Plus nowadays we know the red dye on pistachios causes cancer, or at least, a lifetime of celibacy, so we eat the normal brown kind. They’re meaty and delicious, and many of them come out of the bag part way open, which is helpful. Occasionally you run across a closed pistachio, and if you do, here’s my advice:

Move on.

There’s nothing for you there.

Don’t even try to open a closed pistachio. Tenacity doesn’t begin to describe these hardy few. You could use a clam shucker, a blowtorch, or a nuclear weapon, but in the end, the closed pistachio will defeat you.

Instead, calm down and have an almond. It will take your mind off the closed pistachio, and it’s always easy to crack, though it’s disappointingly healthy. Walnuts fall into the same category. It’s no fun to be addicted to something that’s good for you.

Now don't tell me you haven't tried to open at least one closed pistachio. I readily admit I've tried to do this and Lisa's right. It isn't going to happen.

The second passage is from “Killer Apps” in which she describes her issues with appliances, specifically her dishwasher because her dishes aren’t getting clean.

I give up and call the appliance guy. He examines the dishwasher, then asks, “Do you use a drying agent?”

“A what?” Evidently not.

He points to a mysterious hole in the dishwasher door. “That’s what this is for. You put the drying agent in here. It will prevent the buildup from the water.

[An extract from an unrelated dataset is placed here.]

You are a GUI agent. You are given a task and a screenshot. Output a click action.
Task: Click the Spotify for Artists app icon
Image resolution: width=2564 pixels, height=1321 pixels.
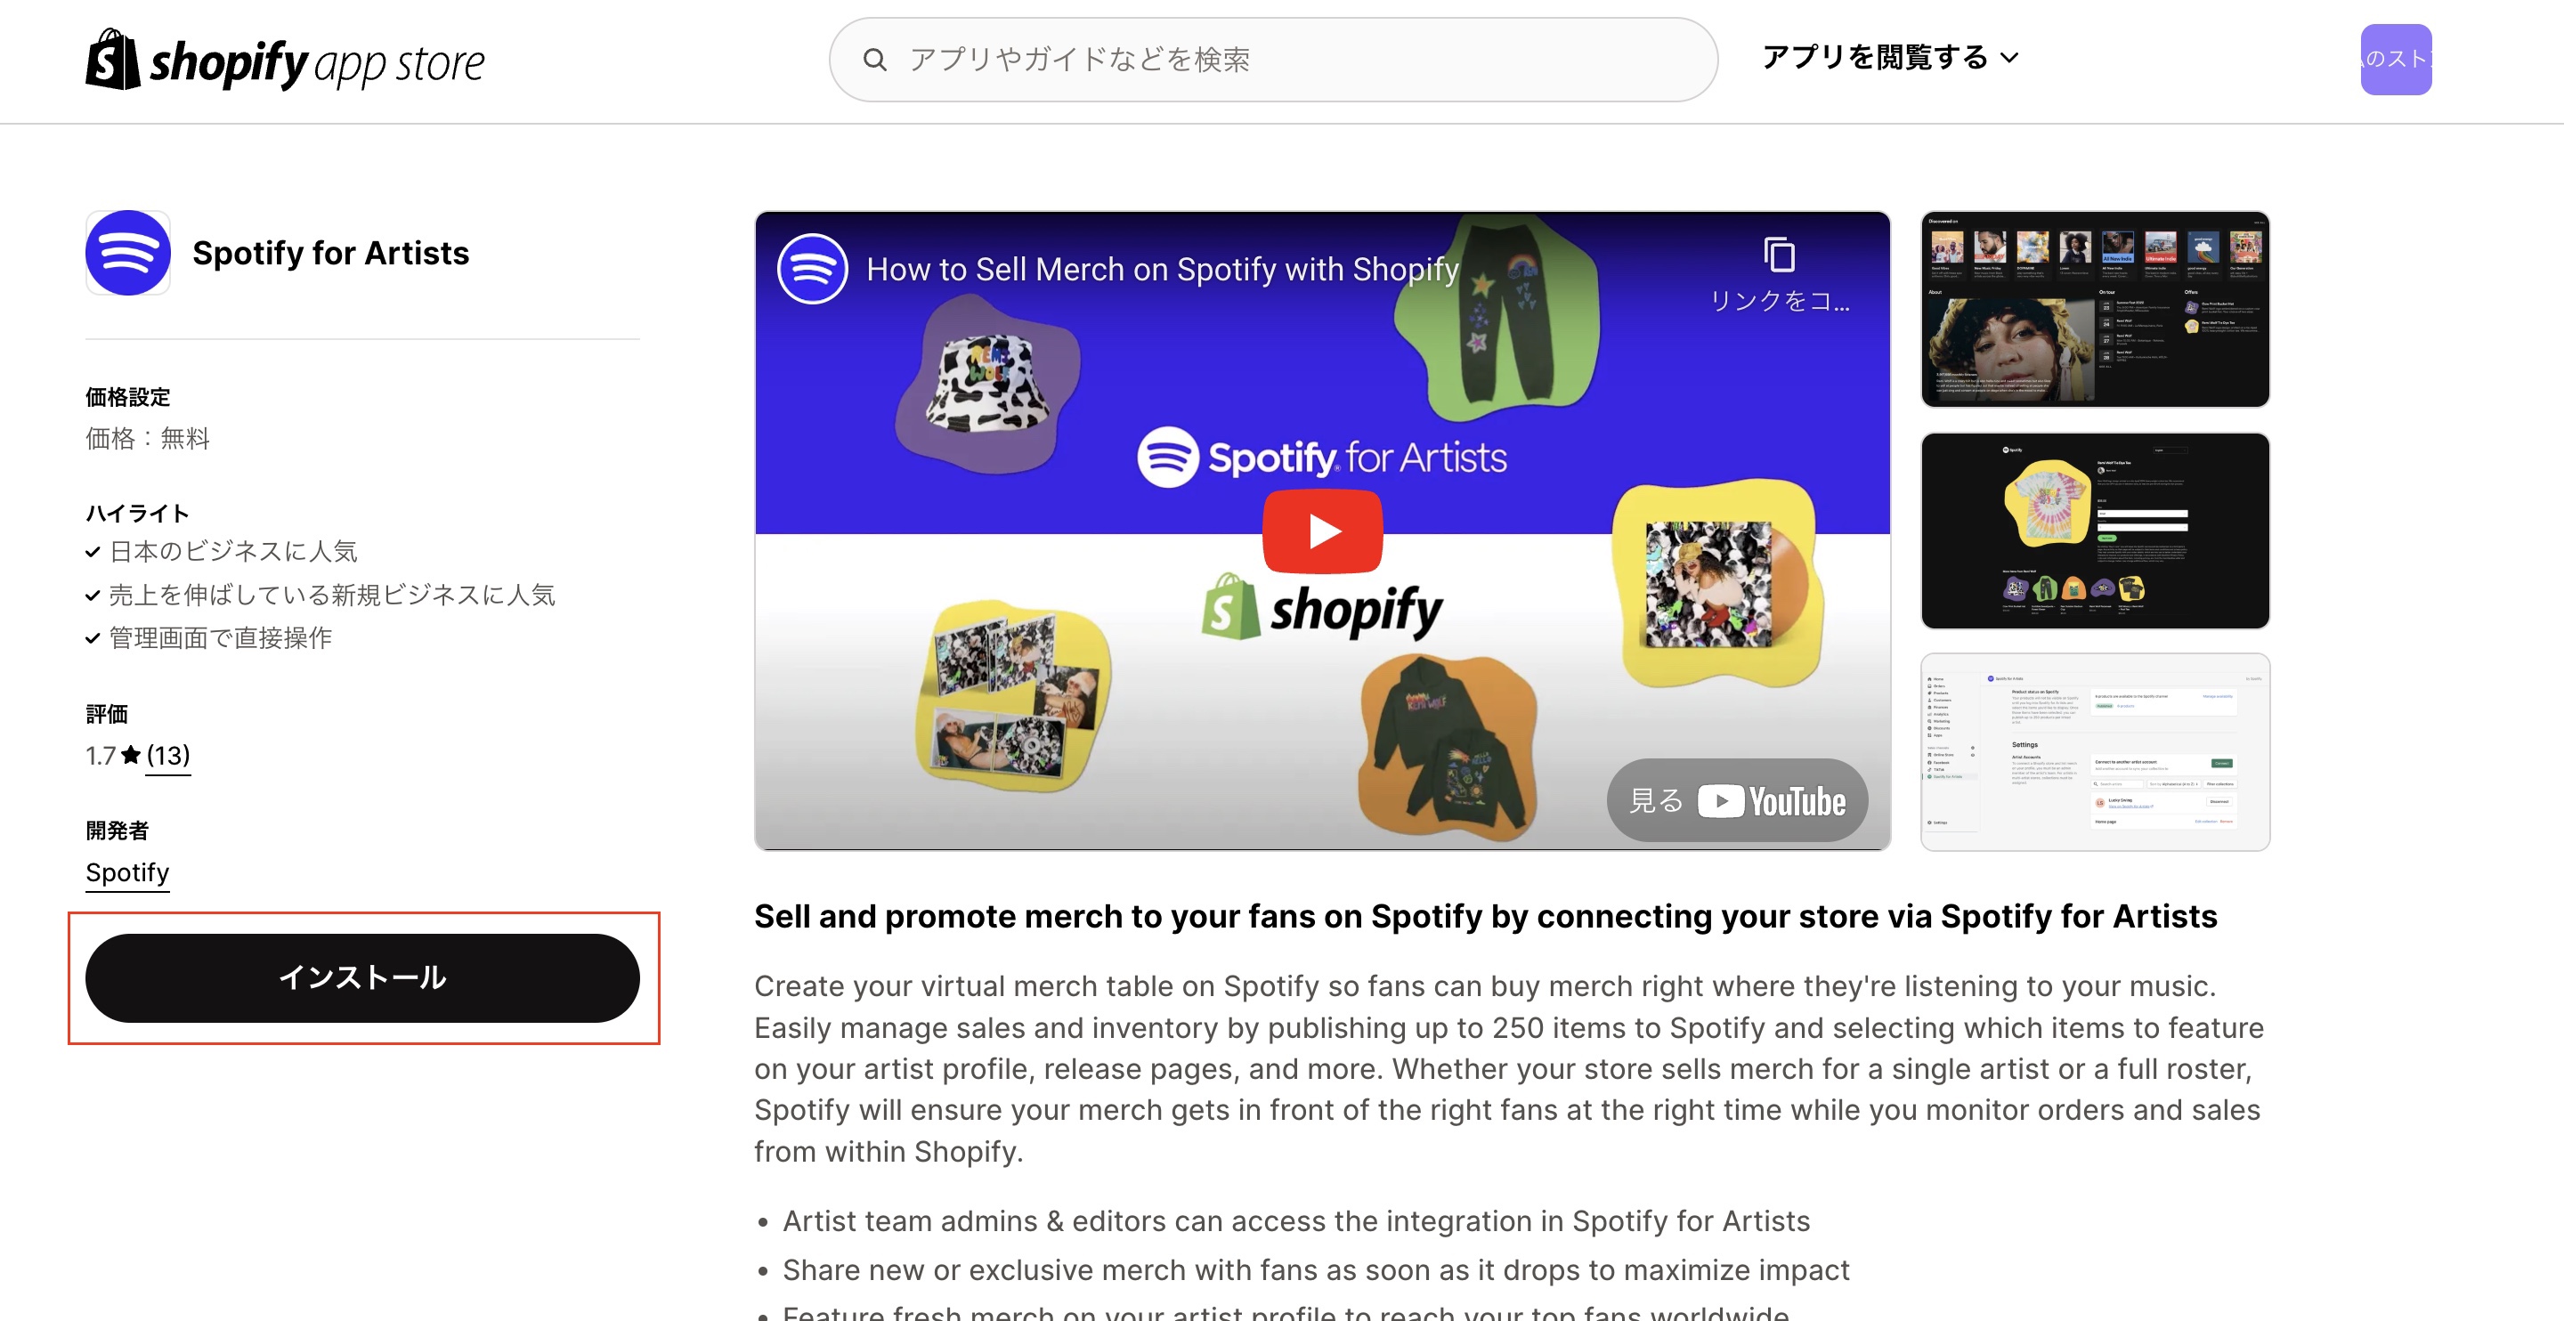[x=128, y=253]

Now they tell me. “Why didn’t I know about drying agents?”

“It’s in the owner’s manual. Did you read it?”

“Does it have a car chase?”

He doesn’t answer.

“Then, no.”

He adds, “You can buy a drying agent in any grocery store, and you should also pick up a dishwasher cleaning agent.”

I try to follow. “My dishwasher needs to be cleaned?”

“Sure.”

“But isn’t it supposed to wash things?”

“Yes.”

“So why doesn’t it just wash itself?”

He gathers my question is rhetorical, which it isn’t, and I walk him to the door cranky. I have to buy dishwashing powder, a drying agent, and a dishwashing washing agent – all to clean seven dishes? What does the dishwasher do to earn its keep? If you ask me, somebody’s slacking and his name rhymes with Kitchen Aid.

To pique your interest even more, check out the chapter entitled, “Name Game.” You’ll also love her pet names for her ex-husbands. Here’s a hint: they’re named after two characters from a Dr. Seuss book.

Happy Reading.

Namaste
Chris

1 comment:

Anonymous said...

Well, now I have to buy this book! And I mean I may leave for Barnes and Noble right now. I have to pick the grandkids up in two hours! I really need something funny right now. Thank you, thank you, thank you!!!!